Michigan is not allocating its delegates proportionally, notwithstanding what various news accounts I have heard and read say.
According to Frontloading HQ, the most reliable source on such matters, Michigan would have had 59 delegates, had it not violated rules on the scheduling of state contests. Those 59 would have been allocated thus:
42 congressional district delegates (3 in each of the 14 congressional districts in the Great Lakes state): allocated winner-take-all based on the congressional district vote.
14 at-large delegates: allocated proportionally to candidates surpassing 15% of the statewide vote.
3 automatic delegates: free to choose whomever.
Due to the national party penalty, the state expects to have only 30:
28 congressional district delegates (2 per each of the 14 districts): allocated winner-take-all based on the vote in the congressional district.
2 at-large delegates: allocated winner-take-all.
0 automatic delegates: Penalized states lose their automatic delegates.
Notwithstanding the 14 (23.7% of the total) statewide delegates that would have been allocated sort-of proportionally ((“Sort of”, because there is nothing proportional about a 15% threshold.)), neither plan could be called a “proportional” allocation.
The contest looks like it is going to be very close between Mitt Romney and Rick Santorum.

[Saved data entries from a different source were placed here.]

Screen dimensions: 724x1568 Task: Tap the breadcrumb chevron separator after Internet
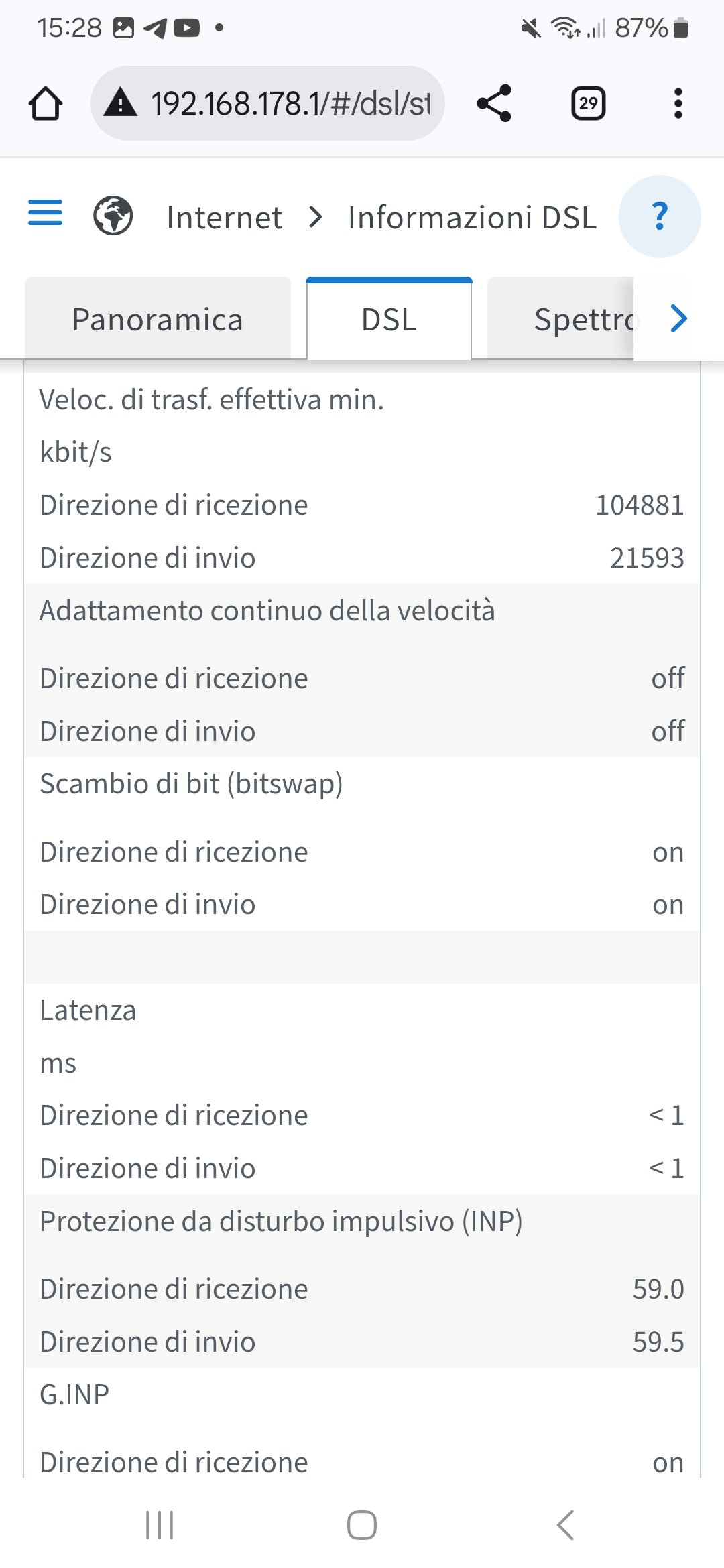click(315, 217)
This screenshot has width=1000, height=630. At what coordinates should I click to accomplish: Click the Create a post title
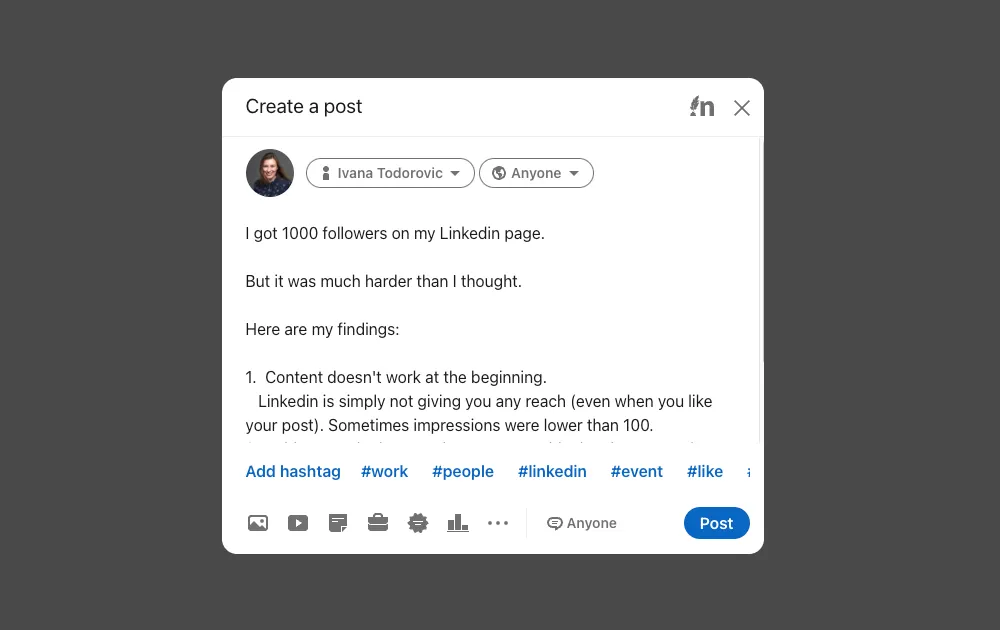point(304,106)
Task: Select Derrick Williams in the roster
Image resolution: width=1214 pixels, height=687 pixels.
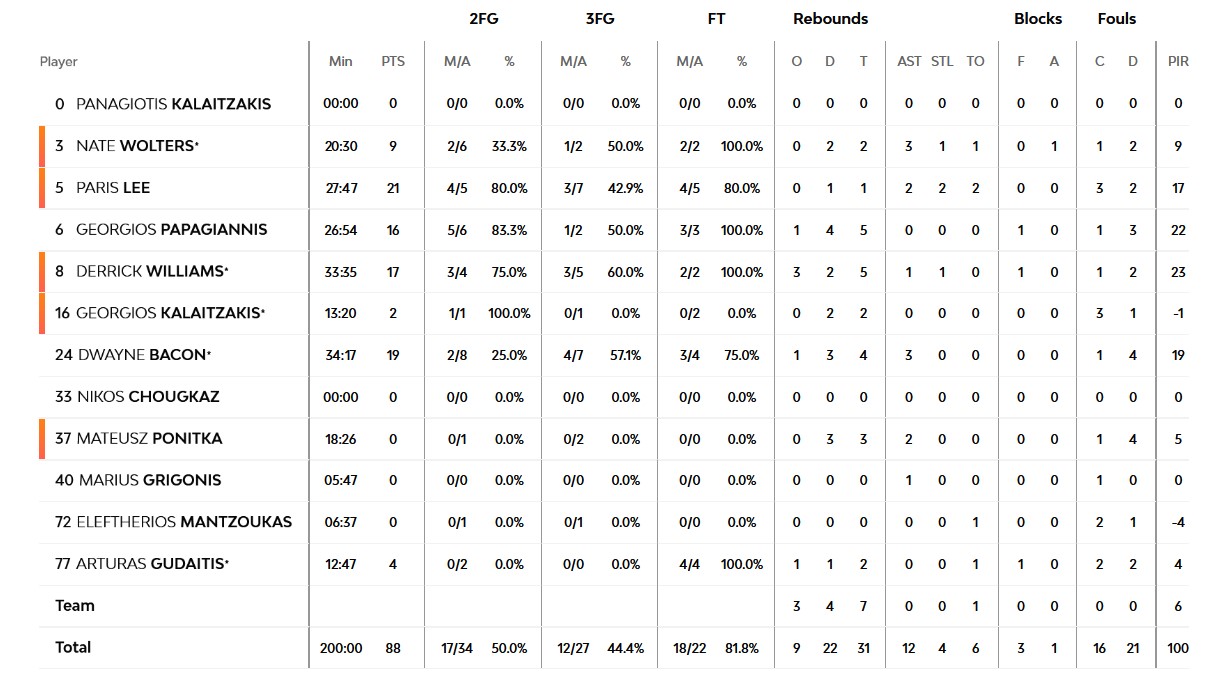Action: pos(150,272)
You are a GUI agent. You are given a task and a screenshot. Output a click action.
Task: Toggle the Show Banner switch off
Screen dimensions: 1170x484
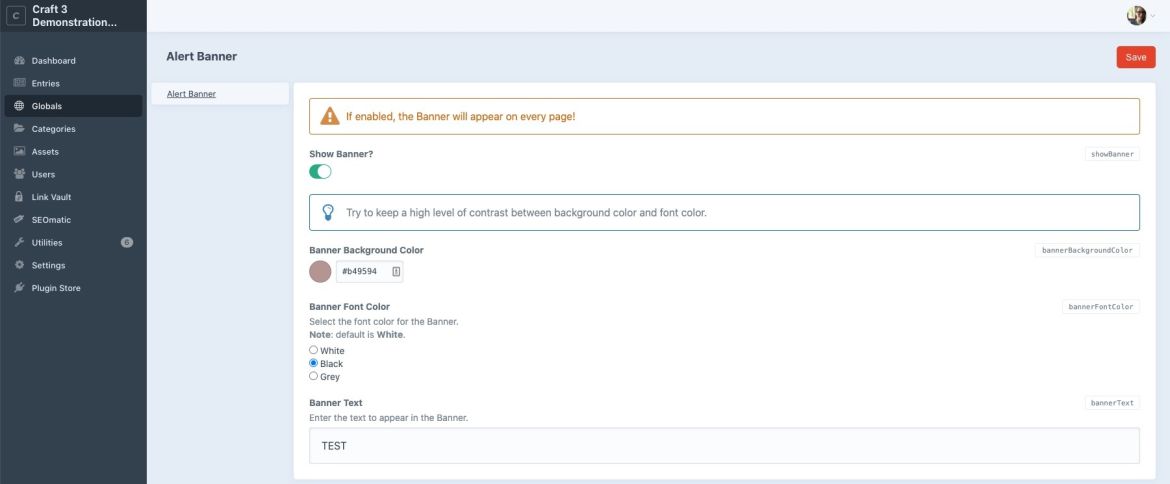click(x=320, y=172)
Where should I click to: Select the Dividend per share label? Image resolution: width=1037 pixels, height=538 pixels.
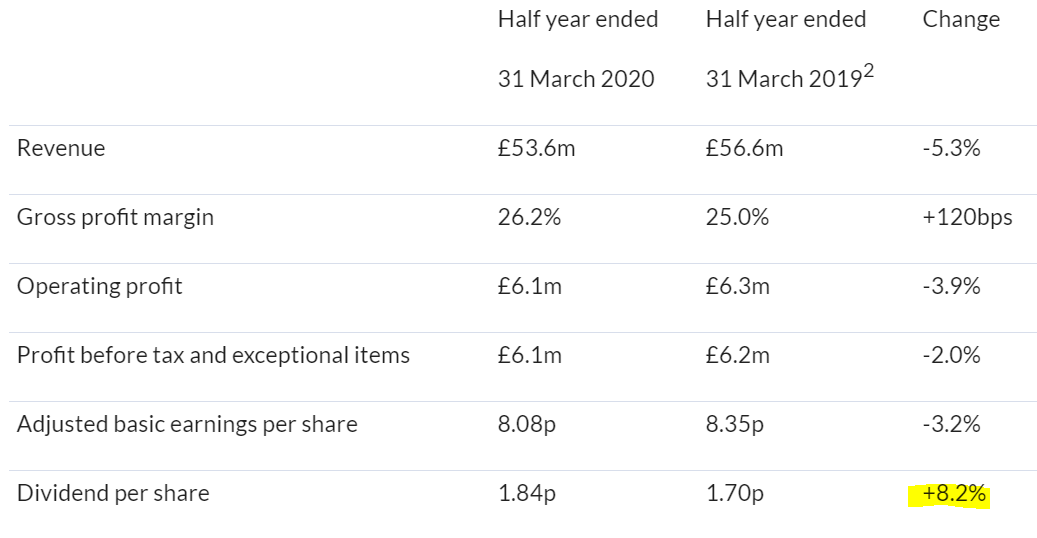113,494
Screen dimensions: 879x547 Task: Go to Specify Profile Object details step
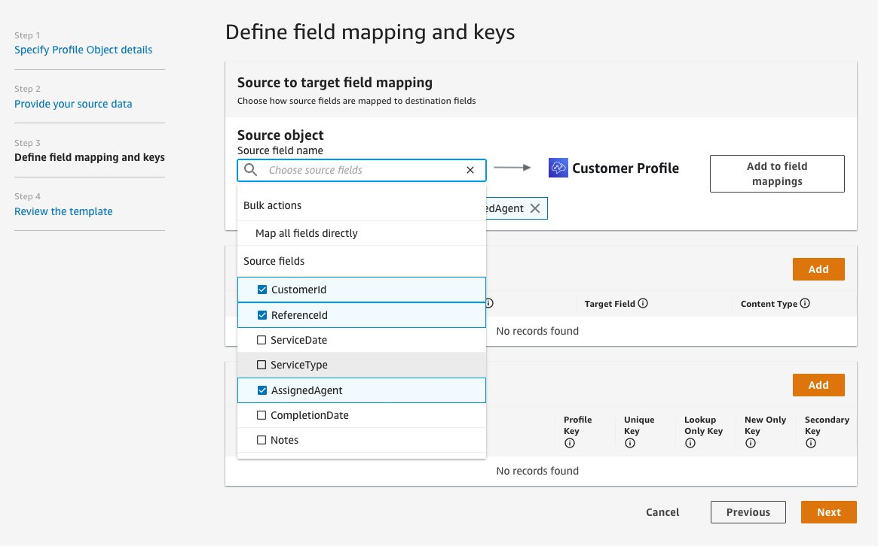tap(83, 50)
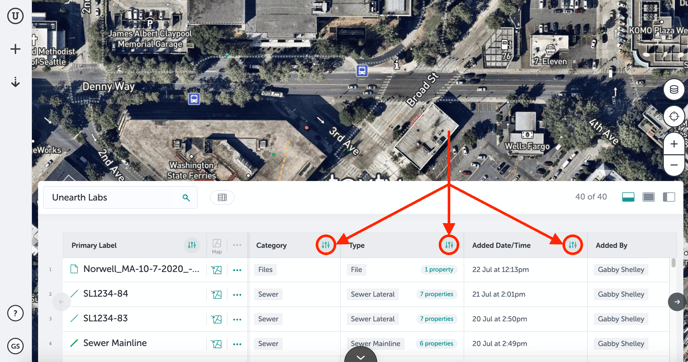Screen dimensions: 688x362
Task: Switch to bottom-half panel layout
Action: click(x=628, y=197)
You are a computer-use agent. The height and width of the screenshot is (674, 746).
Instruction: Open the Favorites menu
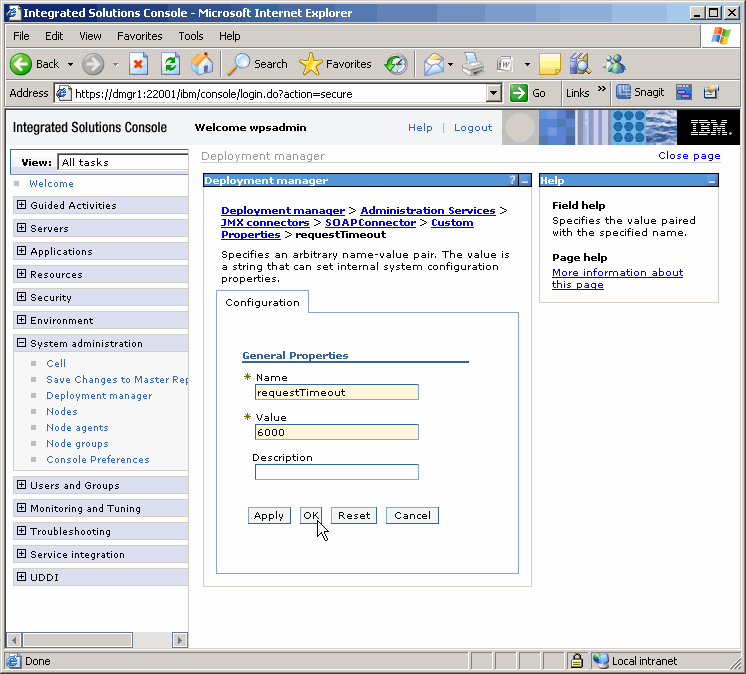point(139,36)
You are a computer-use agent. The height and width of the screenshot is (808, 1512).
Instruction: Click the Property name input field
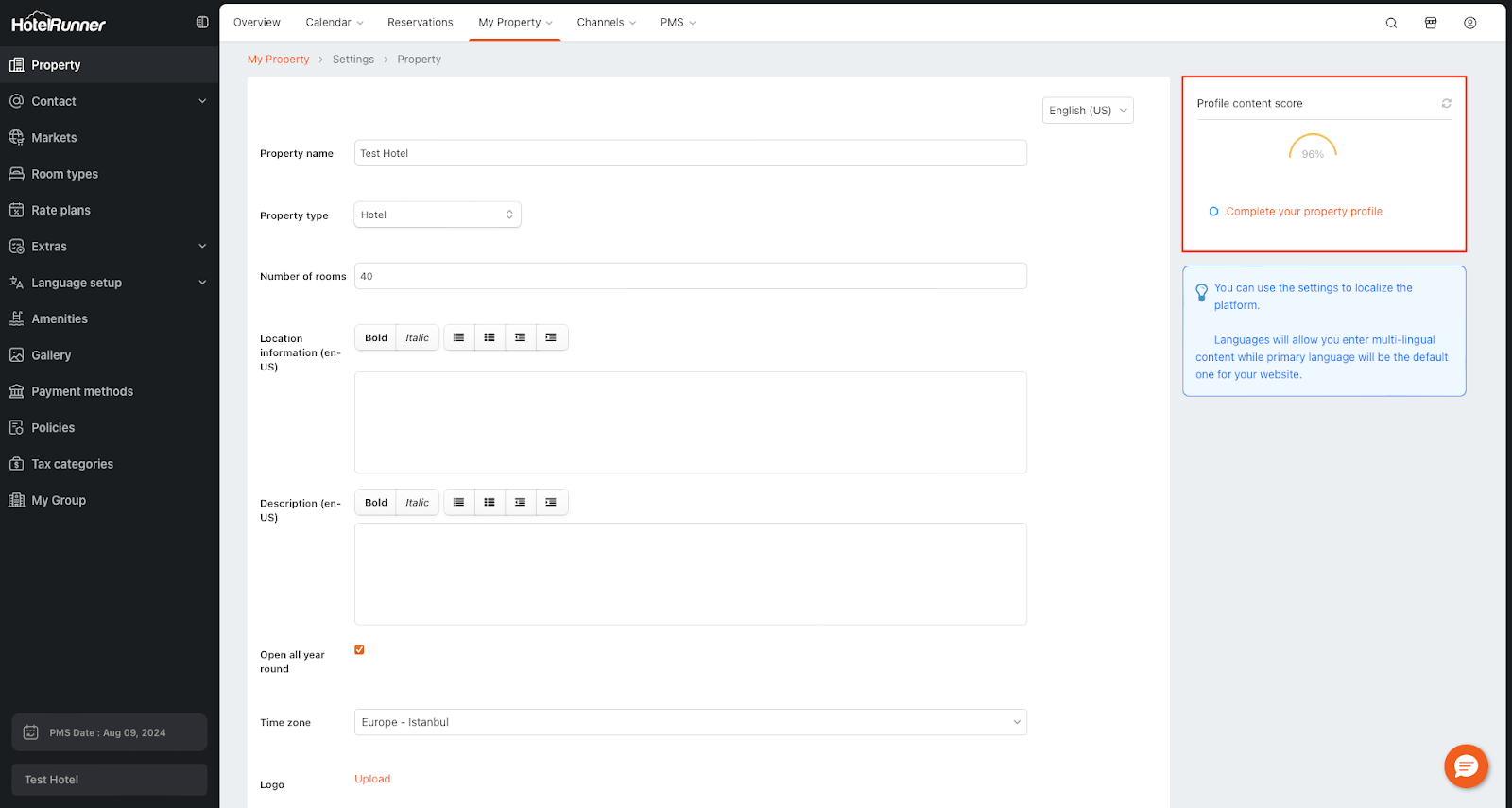[690, 153]
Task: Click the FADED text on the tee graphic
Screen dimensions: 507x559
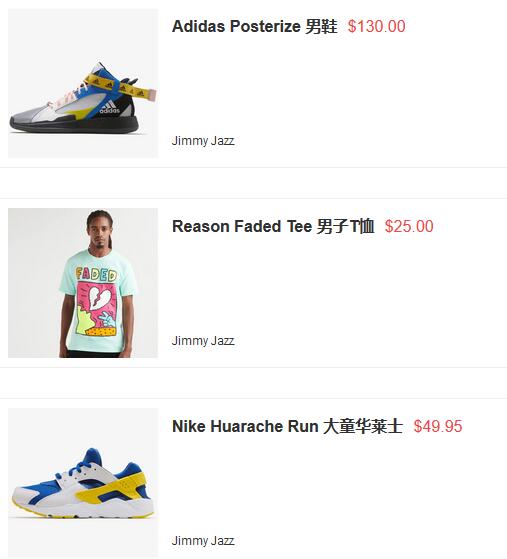Action: click(x=96, y=275)
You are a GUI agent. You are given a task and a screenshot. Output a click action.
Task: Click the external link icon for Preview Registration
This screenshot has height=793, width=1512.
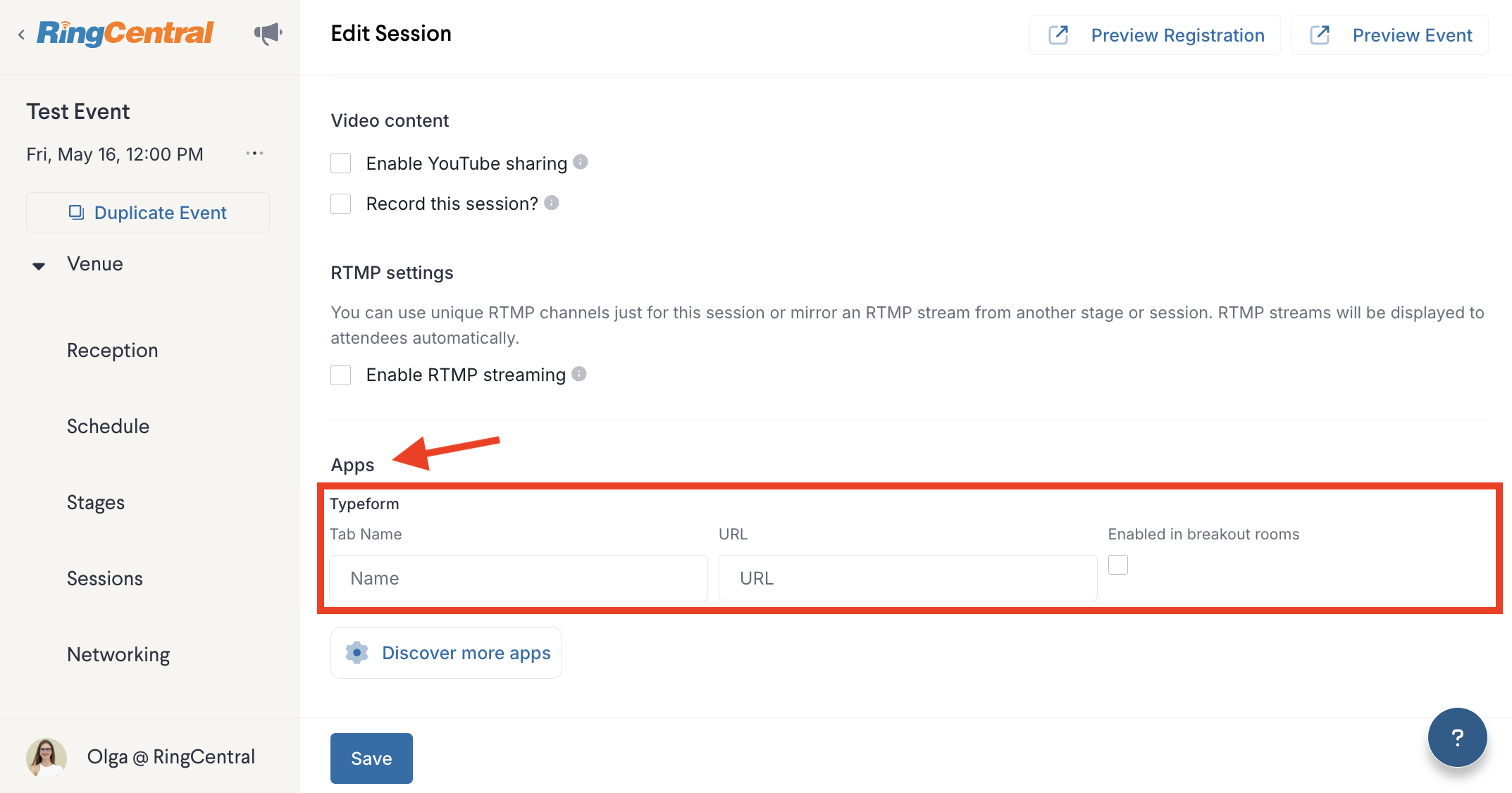click(x=1058, y=35)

If it were really proportional, the two leading candidates might be expected to emerge with about equal numbers of delegates. However, given that it is in fact a system in which the winner of each congressional district will take 2 delegates (and the runner up none), the allocation will come down to the regional distribution of candidates’ support. One of them could get nearly all the delegates, if the regional distribution is relatively even. Or the split could be nearly equal. Or the one with the second highest vote share could even emerge with substantially more delegates than the statewide plurality winner.
A disproportional result is increased in probability by the malapportionment inherent in using plurality allocation in congressional districts. The districts are apportioned based on overall population, yet they would be highly unequal in Republican voters–a quirk that is contained in the primary rules of many states.
The candidate who is stronger among Republicans who live in districts with more Democrats will be advantaged. It is not clear to me which candidate that might be.